Pur cercando di dedicarsi in modo fulgido ai festeggiamenti per i 250 anni d’America, Donald Trump si trova a fare i conti con una realtà che nessun slogan riesce a coprire: il consenso è crollato. I sondaggi raccontano una storia semplice e crudele. Solo 3 americani su 10 oggi dicono di essere soddisfatti del suo operato. È il dato più basso da quando è iniziato il suo secondo mandato, e arriva proprio mentre la Casa Bianca prepara bandiere, parate e “il più grande comizio della storia” per il 4 luglio.

Il problema non è solo interno. All’estero Trump paga lo scotto di uno stile che divide. Il Pew Research Center, in un’indagine che attraversa 36 Paesi, fotografa una fiducia ferma al 23%. Gli Stati Uniti, che dovrebbero restare un punto di riferimento, convincono appena il 37% degli intervistati. Un’eccezione? Israele, dove l’81% continua a promuoverlo. Per il resto, il mondo guarda con distanza.
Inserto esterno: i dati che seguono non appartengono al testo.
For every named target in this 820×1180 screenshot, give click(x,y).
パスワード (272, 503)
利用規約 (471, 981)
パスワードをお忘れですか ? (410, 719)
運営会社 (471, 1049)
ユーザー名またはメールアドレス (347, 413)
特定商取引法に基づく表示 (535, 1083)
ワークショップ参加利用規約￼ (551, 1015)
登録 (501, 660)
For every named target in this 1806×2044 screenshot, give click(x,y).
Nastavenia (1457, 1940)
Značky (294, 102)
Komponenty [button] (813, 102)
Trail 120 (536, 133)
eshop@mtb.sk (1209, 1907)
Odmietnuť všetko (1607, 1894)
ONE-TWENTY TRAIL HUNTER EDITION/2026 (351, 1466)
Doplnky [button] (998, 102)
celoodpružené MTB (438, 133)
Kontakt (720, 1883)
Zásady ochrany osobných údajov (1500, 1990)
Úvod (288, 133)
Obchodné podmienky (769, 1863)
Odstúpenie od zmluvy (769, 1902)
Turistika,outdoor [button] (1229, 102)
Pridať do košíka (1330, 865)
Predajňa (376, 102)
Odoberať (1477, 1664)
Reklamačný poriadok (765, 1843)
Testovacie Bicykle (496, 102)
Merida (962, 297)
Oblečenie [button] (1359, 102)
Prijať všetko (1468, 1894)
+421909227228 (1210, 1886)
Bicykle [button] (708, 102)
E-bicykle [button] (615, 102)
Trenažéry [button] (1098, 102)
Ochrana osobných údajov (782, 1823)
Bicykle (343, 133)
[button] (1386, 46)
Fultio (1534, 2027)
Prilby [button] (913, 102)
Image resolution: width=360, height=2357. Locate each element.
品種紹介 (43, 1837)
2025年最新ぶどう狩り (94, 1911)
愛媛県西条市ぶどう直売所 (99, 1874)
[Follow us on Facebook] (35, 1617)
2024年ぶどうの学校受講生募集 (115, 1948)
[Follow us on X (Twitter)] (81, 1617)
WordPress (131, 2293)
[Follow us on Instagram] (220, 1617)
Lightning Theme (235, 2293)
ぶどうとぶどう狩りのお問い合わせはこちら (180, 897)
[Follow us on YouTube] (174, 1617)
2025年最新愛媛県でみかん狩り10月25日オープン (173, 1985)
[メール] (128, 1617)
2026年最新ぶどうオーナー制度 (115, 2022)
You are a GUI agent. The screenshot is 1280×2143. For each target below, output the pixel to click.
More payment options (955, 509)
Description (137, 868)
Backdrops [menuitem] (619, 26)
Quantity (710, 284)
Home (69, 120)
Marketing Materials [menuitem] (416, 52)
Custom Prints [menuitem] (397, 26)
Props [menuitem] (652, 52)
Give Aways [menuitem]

In patria la frattura è più profonda. L’American Research Group certifica un 30% di approvazione, mentre il 66% boccia la gestione su economia e politica estera. Numeri che non restano confinati alla figura del presidente. Trascinano con sé l’intero Partito Repubblicano, già messo alla prova da una campagna midterm che si annuncia complicata.

E qui emerge il nodo politico. La rottura tra Trump e una parte dell’anima maga è ormai evidente. Tucker Carlson e Marjorie Taylor Greene, simboli della prima ora, hanno scelto di uscire dal partito. Lo fanno dopo lo scandalo Epstein e dopo la guerra in Iran, due temi che hanno inciso come un cuneo. La loro uscita non è un gesto simbolico: è un segnale alle leadership conservatrici. Un avvertimento in vista di novembre.

Dall’altra parte, i democratici muovono le pedine. Le primarie di New York diventano il primo banco di prova. Si sfidano due visioni: quella più radicale legata al sindaco socialista Zohran Mamdani e quella dell’establishment rappresentato da Hakeem Jeffries. In mezzo, nomi come Jack Schlossberg, erede dei Kennedy, e George Conway, repubblicano convertito. Tutti cercano spazio in un partito che deve decidere che volto darsi.

Trump, però, non si ferma. Ignora i sondaggi, liquida le critiche e rilancia. Giovedì ha presenziato alla Great American State Fair; il 4 luglio salirà sul palco a Washington, vicino a una Reflecting Pool appena restaurata e già, dice lui, vandalizzata. Ostenta sicurezza, come sempre. Ma c’è un’incognita che potrebbe spegnere i fuochi d’artificio: la Corte Suprema. Nei prossimi giorni dovrà decidere sullo ius soli, pilastro dell’agenda “America First”. Se i giudici diranno no, come hanno già fatto sui dazi, sarà un colpo duro per il presidente.

I festeggiamenti per i 250 anni d’America sono uno specchio importante. Una celebrazione grandiosa sì, ma davanti a un Paese spaccato e a un presidente che, per la prima volta, sembra parlare a una minoranza. E i numeri, a differenza dei comizi, non si possono mettere in scena.